Here's the preceding quote:

"The thought that the relation between mind and the world is something fundamental makes many people in this day and age nervous. I believe this is one manifestation of a fear of religion in which has large and often pernicious consequences for modern intellectual life."

So Nagel is in no way discussing anything to do with the cosmological argument, and this Rabbi is attempting to make it seem as though he's simply afraid to admit the veracity of it by ending the quote at "I don't want the universe to be that way". I'll admit, it's not truly an iron clad case of dishonesty (hence putting "Iron Clad" in quotes). However Rabbi Jacobs's only refuge from the label "dishonest" is a choice between lazy and ignorance. I do tend to lean towards him being dishonest, as he should be aware he could have posted that quote in response to any argument he made to make it seem like atheists are just too scared to see reason. It's an underhanded move if I've ever seen one.
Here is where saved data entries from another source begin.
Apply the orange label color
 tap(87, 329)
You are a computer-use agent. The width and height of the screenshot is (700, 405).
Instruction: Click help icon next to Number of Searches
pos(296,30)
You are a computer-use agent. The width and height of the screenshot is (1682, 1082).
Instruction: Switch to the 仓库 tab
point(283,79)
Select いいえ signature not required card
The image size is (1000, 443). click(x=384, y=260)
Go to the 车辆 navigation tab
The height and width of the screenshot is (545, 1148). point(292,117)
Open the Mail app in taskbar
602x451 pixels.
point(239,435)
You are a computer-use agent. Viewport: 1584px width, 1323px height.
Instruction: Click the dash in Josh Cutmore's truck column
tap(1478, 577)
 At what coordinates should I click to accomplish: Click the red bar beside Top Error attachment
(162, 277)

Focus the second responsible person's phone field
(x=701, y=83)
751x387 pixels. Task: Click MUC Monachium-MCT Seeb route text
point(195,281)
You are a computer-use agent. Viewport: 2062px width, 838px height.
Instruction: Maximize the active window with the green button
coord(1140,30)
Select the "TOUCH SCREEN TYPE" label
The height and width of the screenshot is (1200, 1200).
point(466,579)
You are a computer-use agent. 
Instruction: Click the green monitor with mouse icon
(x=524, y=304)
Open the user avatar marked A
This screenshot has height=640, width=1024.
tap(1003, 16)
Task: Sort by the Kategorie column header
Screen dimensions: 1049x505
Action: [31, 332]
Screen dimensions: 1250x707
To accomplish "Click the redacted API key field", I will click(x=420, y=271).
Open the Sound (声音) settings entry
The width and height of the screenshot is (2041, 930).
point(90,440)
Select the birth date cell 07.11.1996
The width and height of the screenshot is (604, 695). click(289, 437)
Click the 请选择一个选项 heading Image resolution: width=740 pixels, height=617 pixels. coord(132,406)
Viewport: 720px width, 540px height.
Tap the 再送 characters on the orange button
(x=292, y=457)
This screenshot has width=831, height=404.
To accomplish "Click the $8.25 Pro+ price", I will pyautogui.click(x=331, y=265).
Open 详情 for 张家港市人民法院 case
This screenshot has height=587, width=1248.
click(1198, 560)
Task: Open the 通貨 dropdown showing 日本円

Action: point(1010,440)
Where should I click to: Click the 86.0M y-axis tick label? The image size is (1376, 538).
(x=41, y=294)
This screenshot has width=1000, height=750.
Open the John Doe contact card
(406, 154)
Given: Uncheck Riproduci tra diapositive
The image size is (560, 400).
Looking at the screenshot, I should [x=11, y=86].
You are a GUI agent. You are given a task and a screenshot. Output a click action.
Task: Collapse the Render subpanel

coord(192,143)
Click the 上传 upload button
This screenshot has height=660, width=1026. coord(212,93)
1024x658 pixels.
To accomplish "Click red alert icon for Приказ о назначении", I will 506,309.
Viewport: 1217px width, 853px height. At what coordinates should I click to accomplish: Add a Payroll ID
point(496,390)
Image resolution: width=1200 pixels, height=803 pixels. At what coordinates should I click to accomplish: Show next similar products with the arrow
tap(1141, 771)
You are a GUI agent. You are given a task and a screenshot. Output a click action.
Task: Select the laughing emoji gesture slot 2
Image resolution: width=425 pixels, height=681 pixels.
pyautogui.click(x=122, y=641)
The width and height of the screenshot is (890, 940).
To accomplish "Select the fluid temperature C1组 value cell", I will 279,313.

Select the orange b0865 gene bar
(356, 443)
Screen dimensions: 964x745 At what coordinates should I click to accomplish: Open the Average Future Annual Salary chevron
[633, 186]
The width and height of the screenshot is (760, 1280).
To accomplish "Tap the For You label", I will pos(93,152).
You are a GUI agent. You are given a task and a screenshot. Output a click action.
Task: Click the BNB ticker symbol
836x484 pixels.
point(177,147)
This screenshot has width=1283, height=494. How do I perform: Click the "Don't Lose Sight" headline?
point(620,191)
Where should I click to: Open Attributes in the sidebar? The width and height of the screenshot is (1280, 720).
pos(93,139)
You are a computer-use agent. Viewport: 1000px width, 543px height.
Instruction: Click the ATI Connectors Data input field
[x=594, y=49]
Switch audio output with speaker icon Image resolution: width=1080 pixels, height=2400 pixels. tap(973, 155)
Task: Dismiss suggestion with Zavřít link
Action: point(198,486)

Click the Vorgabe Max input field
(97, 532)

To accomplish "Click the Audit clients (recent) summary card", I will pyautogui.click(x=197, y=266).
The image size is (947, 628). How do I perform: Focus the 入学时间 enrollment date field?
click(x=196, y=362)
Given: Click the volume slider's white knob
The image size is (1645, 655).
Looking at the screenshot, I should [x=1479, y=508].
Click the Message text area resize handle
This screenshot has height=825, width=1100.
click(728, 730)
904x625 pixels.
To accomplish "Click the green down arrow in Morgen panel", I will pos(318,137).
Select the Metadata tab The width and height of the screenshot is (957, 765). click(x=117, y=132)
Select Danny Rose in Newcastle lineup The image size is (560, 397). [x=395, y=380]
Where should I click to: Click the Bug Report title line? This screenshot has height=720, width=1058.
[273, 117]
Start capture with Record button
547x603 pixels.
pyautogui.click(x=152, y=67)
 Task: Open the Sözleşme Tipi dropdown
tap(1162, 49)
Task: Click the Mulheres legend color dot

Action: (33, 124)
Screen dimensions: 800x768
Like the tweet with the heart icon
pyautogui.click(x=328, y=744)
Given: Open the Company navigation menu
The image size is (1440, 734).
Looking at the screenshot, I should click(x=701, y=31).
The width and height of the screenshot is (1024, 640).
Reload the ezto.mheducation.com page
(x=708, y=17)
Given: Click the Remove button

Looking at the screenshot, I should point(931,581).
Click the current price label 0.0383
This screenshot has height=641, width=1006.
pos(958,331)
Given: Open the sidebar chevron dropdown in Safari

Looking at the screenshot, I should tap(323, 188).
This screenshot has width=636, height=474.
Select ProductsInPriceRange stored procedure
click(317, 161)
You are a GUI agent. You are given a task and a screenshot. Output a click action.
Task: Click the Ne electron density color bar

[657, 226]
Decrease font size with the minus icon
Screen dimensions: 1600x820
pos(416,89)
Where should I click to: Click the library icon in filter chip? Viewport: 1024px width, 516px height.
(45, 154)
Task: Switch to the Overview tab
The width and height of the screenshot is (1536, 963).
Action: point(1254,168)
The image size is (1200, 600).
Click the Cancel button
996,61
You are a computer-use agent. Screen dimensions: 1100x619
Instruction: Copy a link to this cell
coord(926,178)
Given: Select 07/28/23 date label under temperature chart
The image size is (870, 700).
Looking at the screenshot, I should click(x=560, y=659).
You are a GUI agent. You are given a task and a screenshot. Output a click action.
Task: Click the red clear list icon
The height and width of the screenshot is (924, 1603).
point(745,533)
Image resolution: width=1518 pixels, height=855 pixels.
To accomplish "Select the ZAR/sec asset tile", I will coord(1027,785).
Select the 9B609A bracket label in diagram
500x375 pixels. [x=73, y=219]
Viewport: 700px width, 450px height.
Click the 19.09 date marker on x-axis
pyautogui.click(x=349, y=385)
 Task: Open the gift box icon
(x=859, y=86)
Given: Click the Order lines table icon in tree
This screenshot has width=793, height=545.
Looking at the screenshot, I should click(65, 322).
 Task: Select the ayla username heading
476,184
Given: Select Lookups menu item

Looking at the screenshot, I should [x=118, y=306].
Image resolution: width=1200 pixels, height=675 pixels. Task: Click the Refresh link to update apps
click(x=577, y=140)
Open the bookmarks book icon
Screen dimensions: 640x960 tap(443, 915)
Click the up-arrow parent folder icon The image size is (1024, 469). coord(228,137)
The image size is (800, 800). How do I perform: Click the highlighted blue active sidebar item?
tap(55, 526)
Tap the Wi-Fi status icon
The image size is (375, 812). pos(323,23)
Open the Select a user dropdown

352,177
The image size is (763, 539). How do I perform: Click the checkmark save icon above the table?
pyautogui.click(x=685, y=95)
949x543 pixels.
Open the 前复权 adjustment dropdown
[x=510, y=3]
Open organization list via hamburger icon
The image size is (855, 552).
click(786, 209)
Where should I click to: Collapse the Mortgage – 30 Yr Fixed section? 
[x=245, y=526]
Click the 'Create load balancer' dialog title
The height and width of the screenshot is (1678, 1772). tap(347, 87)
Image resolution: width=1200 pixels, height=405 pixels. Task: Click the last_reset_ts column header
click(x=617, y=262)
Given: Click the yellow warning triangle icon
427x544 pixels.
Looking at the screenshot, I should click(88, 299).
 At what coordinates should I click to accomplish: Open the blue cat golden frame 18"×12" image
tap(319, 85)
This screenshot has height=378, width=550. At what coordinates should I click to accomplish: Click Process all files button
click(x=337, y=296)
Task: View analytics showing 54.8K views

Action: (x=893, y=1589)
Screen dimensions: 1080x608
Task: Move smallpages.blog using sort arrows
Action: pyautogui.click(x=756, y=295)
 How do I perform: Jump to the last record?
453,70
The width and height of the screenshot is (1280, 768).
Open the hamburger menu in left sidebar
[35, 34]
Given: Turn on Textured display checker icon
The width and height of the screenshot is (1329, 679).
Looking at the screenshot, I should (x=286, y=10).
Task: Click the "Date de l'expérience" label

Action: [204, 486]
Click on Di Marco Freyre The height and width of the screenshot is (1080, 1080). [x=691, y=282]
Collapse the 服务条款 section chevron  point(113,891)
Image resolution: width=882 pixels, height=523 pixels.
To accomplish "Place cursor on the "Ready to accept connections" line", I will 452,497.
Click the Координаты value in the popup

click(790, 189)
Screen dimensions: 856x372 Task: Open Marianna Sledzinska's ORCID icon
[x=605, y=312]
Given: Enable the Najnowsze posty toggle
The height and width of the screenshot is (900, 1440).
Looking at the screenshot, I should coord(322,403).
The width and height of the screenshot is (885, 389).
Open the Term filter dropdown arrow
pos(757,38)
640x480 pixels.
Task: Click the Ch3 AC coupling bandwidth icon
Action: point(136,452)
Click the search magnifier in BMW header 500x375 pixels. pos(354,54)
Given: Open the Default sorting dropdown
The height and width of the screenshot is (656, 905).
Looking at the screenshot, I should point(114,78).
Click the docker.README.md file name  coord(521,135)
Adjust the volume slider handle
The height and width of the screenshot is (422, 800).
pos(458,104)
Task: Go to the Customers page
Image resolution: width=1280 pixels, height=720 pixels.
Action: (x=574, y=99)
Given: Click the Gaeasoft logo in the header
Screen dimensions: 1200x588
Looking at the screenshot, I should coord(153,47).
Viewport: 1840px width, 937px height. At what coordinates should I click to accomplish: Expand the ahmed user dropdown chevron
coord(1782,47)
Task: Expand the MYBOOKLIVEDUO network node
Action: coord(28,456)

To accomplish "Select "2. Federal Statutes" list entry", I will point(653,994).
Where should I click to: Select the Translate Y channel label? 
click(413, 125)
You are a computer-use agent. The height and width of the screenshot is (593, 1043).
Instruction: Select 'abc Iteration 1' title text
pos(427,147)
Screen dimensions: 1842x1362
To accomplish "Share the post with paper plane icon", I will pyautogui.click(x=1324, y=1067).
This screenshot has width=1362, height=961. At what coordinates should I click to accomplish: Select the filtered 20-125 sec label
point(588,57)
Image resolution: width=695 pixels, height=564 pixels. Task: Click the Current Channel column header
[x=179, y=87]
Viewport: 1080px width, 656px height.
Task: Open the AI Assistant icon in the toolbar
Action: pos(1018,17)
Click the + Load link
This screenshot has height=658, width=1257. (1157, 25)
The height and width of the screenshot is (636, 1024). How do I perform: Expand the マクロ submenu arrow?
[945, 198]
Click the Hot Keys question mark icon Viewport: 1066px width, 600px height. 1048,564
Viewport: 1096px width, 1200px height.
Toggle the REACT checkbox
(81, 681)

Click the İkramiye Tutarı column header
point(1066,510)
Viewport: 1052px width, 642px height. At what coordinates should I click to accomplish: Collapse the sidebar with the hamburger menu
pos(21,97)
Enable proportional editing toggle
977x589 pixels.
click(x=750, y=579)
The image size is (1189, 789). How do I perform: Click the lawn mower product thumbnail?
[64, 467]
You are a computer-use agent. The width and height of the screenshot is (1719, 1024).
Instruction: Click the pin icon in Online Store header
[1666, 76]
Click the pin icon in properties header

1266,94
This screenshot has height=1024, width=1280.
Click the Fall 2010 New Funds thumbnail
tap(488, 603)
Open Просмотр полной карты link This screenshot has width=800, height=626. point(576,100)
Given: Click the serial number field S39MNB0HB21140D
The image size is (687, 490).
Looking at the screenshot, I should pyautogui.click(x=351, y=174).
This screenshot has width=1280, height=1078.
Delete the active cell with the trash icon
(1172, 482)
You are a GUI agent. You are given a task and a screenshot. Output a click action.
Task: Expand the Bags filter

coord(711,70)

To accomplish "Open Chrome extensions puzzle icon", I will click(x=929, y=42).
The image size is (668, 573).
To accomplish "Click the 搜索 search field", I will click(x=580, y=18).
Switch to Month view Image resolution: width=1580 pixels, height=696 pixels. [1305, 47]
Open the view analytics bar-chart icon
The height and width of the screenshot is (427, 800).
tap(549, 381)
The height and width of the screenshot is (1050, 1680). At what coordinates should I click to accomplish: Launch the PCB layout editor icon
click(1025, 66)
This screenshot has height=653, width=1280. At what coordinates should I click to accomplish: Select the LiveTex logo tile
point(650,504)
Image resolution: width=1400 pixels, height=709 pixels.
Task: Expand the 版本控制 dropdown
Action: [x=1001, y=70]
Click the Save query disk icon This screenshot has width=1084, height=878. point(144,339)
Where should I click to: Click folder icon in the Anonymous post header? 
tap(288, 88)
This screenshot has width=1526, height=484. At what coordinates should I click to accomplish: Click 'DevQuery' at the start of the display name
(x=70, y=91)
Claim victory and then show the poor scared atheist who clearly is just denying God out of some childish emotional hang-up.

I am truly disgusted by this display.

Monday, February 4, 2013

Not Assuming Why

So I am here to accept a criticism. AngryDrunkenTheist, or ADT, argues what I am guilty of the "wife beating" fallacy when I ask why we choose things.

You see, ADT believes in a form of agent causation, that causation flows one way from our conscious minds. And so I asked, "why did they choose that". ADT argues that my questions assumes his premise is false, just like asking "are you still beating your wife" assumes that the individual has beat their wife in the past.

So this is a valid criticism and I withdraw the question.

However . . .

I will be replacing the question with, "Is there a reason for the choice"? Now I am no longer assuming there is a "why", I am merely asking if there is one. The answer, I submit to you, is yes, there is a why and thus no such thing as agent causation. ADT even illustrates some of his own "whys". This is why I brought up the "multiple goals". Agent causation proponents will cite actions that run contrary to goals as evidence for their position, since supposedly only through freedom of will could one do such a thing. What this neglects is that people only act against their own goals when in pursuit of a more important goal. Sometimes it is protecting a loved one, or protecting their code, or even just wanting to try something new. When someone does act against their entire self interest, we generally refer to that individual as clinically insane.

As for the study, ADT asks for it but I did link the study. In both my blog and video. To be fair, I could only find the follow-up study, but it actually wound up being better than the original. What the studies did was look at MRI's while people decided whether to lift their left or right hand. This is the perfect thing, for it does not require any pesky reason, but a true choice of will. If anything would flow from agent causation, it would be this. Now it is true that they didn't get it right 100% of the time, mind you we're basically just monitoring bloodflow, but what the follow-up study showed was that the prediction became more accurate the closer to the decision it was made. Cross this with the Libet study that also showed unconscious precursors that initiated so-called free decisions and we have empirical evidence that what appears to be free choices are in fact determined and even initiated by unconscious processes. Thus there is no such thing as agent causation, your actions are just as caused as the rotations of the planets.